A little while later, he produced a pencil case which he filled with lollies and locked up. This, he placed in the backpack, which he locked just as before. He said, 'Let's see him break through both locks, then,' but I noticed that he didn't issue the challenge again.

How much like life this is. We may often hear that we should watch out for little vices or holes, because they can turn huge before you know it, if you don't attend to them. I'd go as far as to say that you don't even need to bother about them getting bigger. A little hole, vice, lapse in judgment, mistake, or anything you can mention is already big enough for a lot to damage to be done, even if it never stretches another millimetre. The hero Archilles, from ancient mythology, found this out. He was covered from head to toe in inpenetrable armour but a tiny aperture in his heel was enough to bring him down.
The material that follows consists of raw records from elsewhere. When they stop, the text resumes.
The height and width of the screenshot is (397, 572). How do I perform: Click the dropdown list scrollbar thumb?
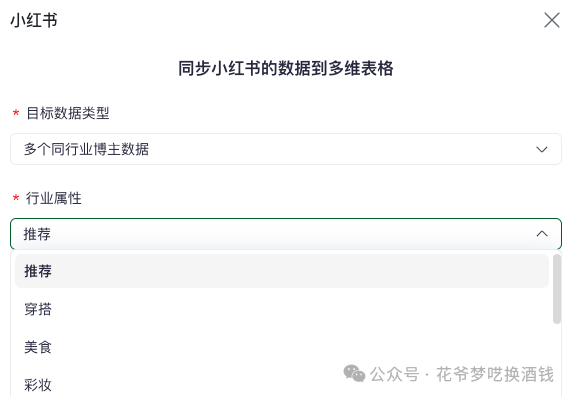(557, 289)
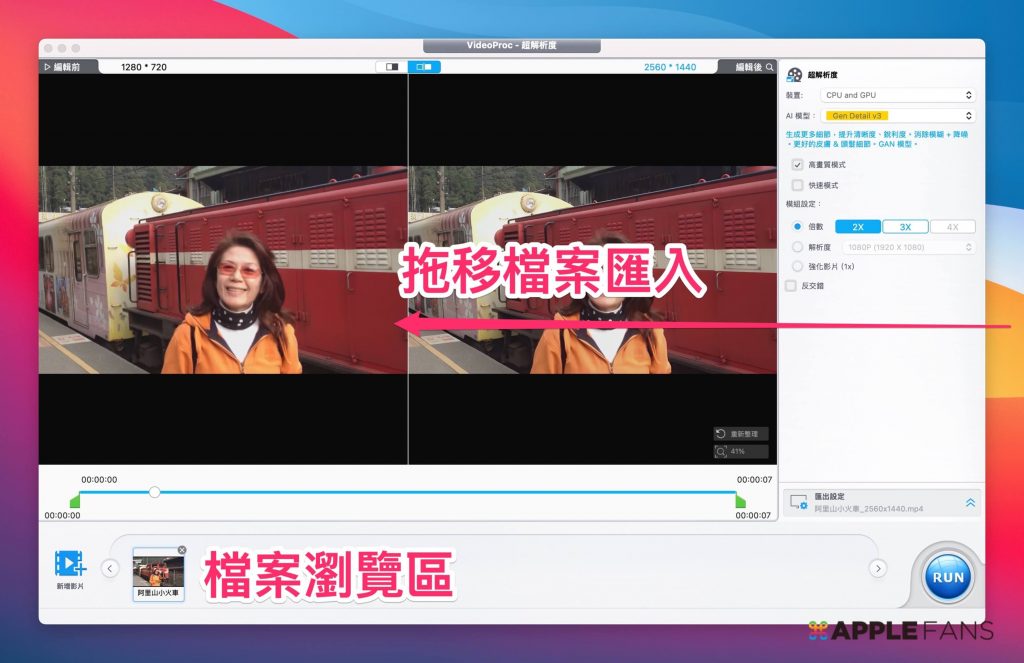Open the AI 模型 Gen Detail v3 dropdown
The width and height of the screenshot is (1024, 663).
[x=897, y=116]
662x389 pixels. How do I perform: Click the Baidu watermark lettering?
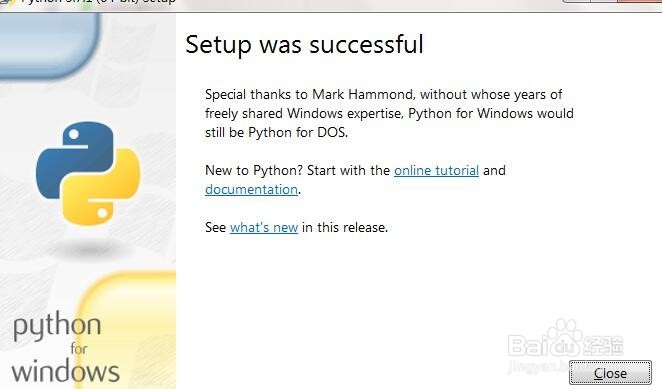click(x=566, y=345)
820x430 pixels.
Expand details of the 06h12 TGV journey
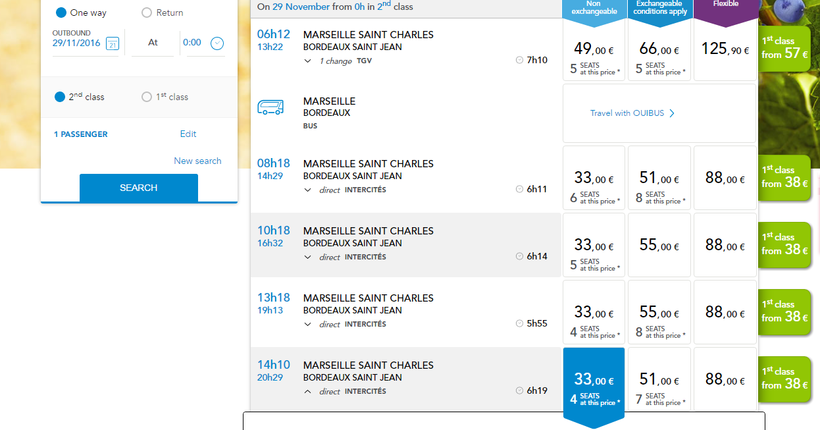[x=308, y=61]
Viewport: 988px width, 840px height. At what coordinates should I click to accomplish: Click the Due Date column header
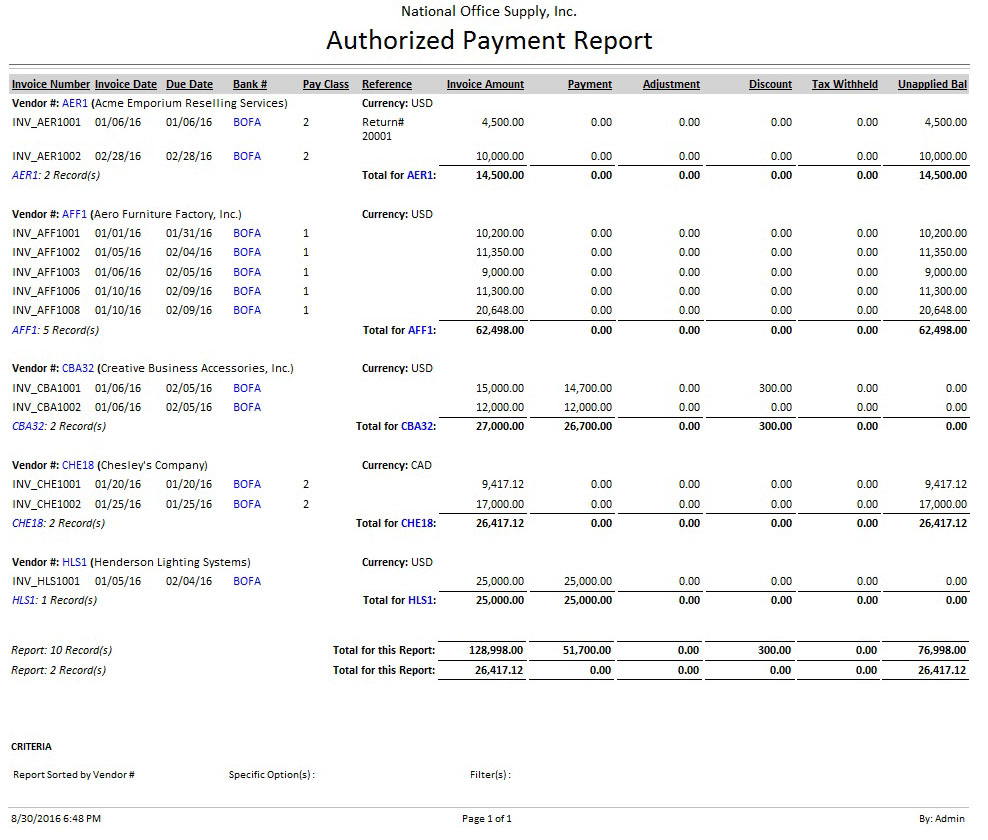[x=189, y=85]
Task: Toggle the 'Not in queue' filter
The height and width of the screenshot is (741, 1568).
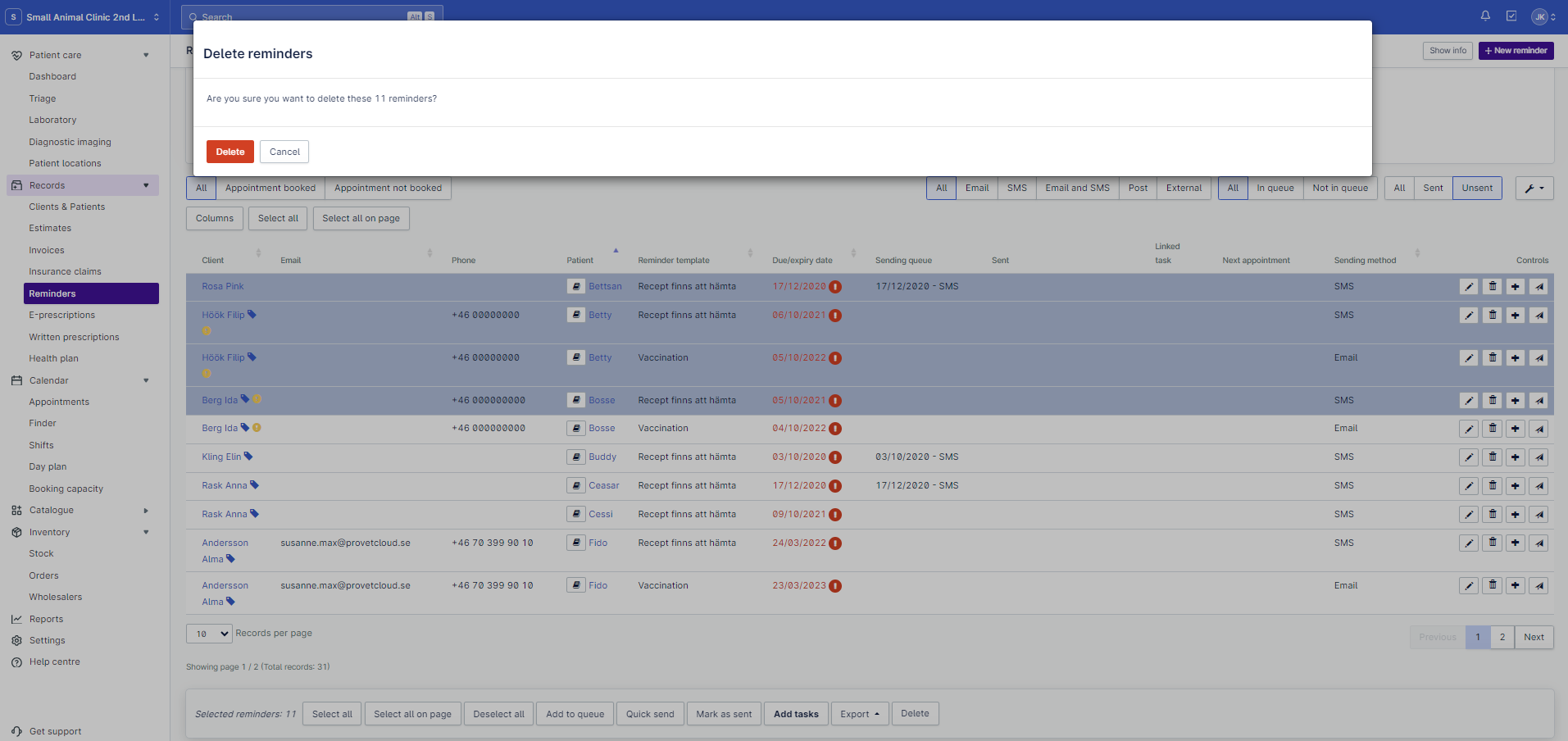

However strong we think our defenses are, it's dangerous to overestimate them, or underestimate the little holes. The Bible tells us to guard our thoughts. I've found that the tiniest negative or rebellious thought may be my undoing on any given day. An instant of jealousy, resentment, self-pity or worry may be enough for all my sweets to be stolen. The joy, peace, calmness, self-control and love I've tried to build up is under threat. Keeping an eye on what we think, making sure it's only uplifting, profitable and kind, isn't just a nice suggestion, but all tied up with keeping our treasures locked. We are told that Satan went away, to leave Jesus until a 'more opportune time.' Even though he never found one, we shouldn't think his minions will leave us alone when we're far more vulnerable to little holes. I'm taking this episode with the boys as a reminder to be far more wary than I am.